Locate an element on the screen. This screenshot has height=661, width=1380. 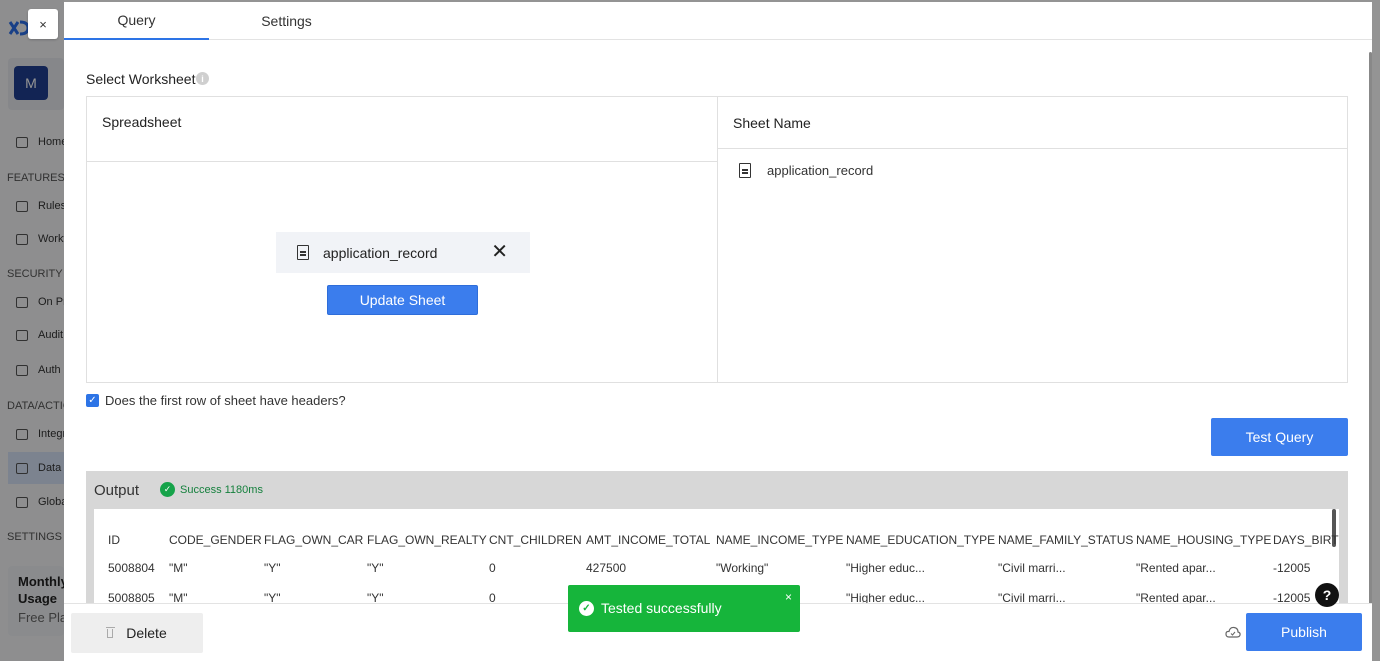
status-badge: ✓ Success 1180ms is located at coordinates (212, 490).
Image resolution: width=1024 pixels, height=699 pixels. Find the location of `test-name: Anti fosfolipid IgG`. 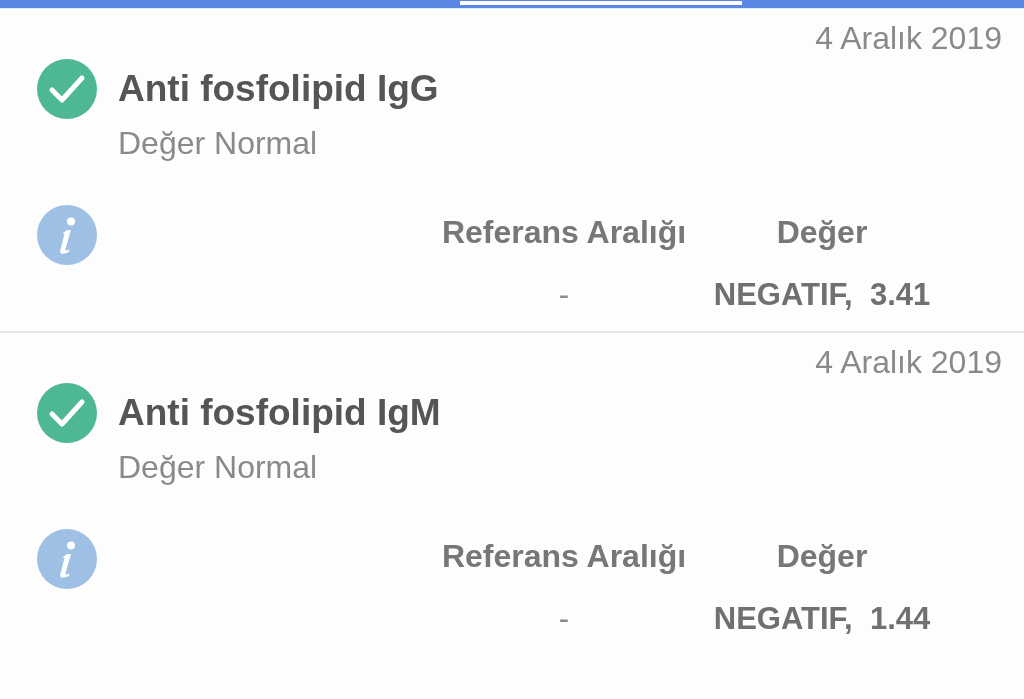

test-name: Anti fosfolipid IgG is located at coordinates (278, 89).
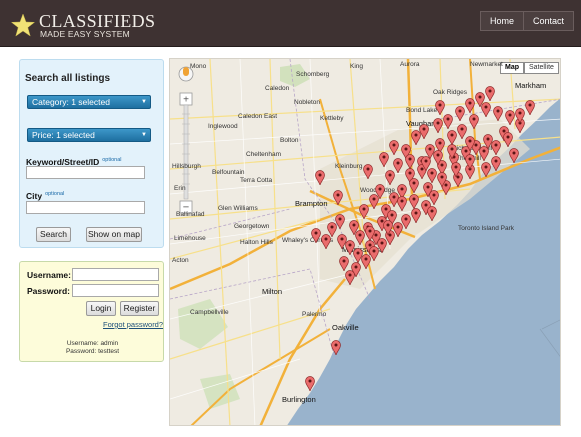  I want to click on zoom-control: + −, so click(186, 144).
--
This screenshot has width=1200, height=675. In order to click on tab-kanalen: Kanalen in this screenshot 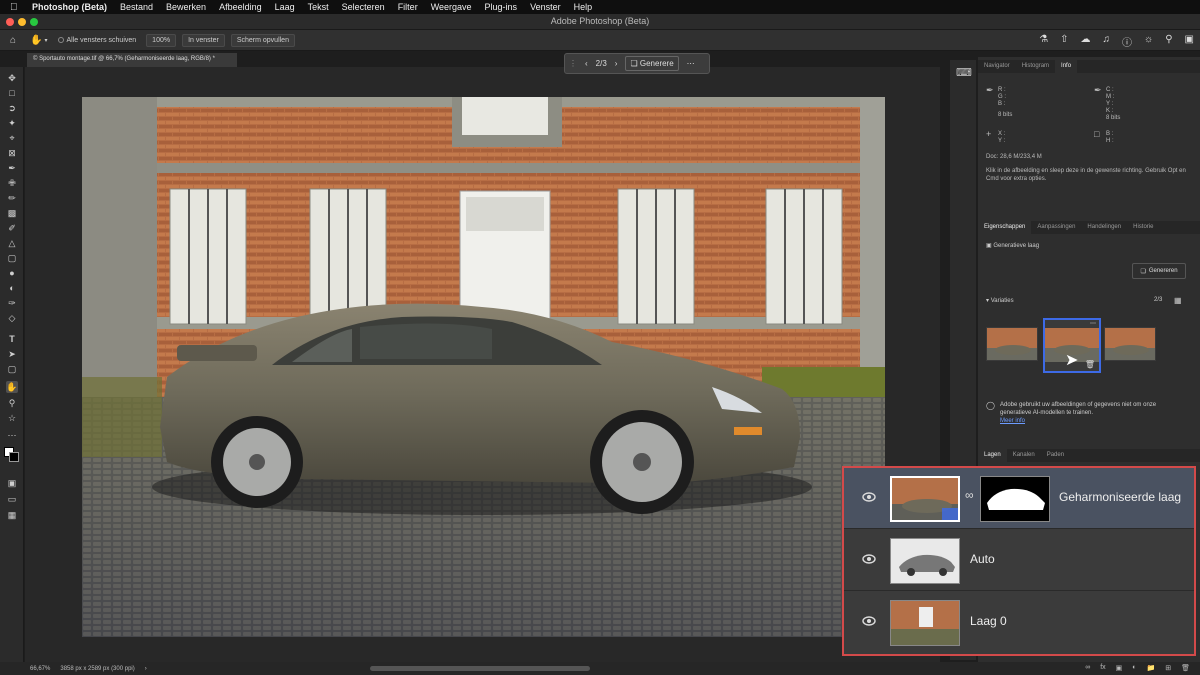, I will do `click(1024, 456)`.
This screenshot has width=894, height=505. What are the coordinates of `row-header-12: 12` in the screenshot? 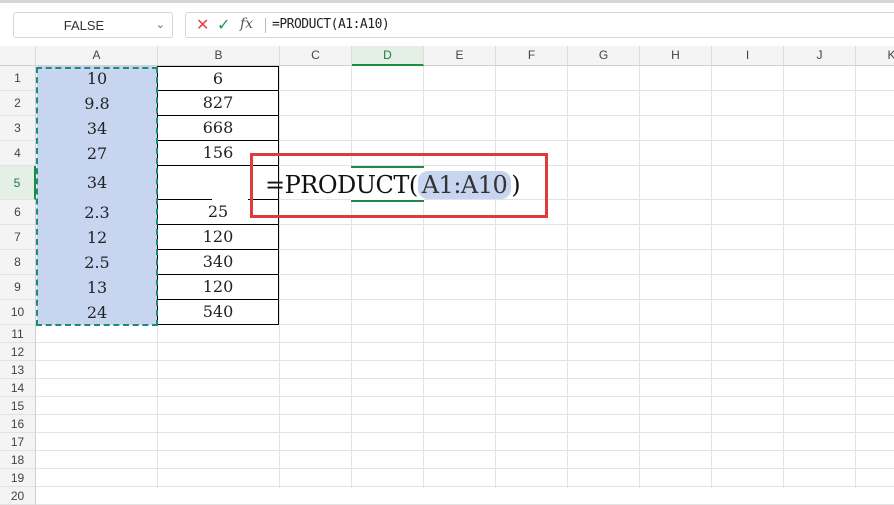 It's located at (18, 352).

**PROMPT:** Reproduce the lines word for word, starting at the line containing "Locate an element" and ending at the line containing "I want to click", both included. Leave the pictures out.

**ANSWER TO THE EXERCISE:**
Locate an element on the screen. This screenshot has height=661, width=1380. 
status-badge: ✓ Success 1180ms is located at coordinates (212, 490).
Image resolution: width=1024 pixels, height=699 pixels. Find the location of `test-name: Anti fosfolipid IgG`. 

test-name: Anti fosfolipid IgG is located at coordinates (278, 89).
  I want to click on zoom-control: + −, so click(186, 144).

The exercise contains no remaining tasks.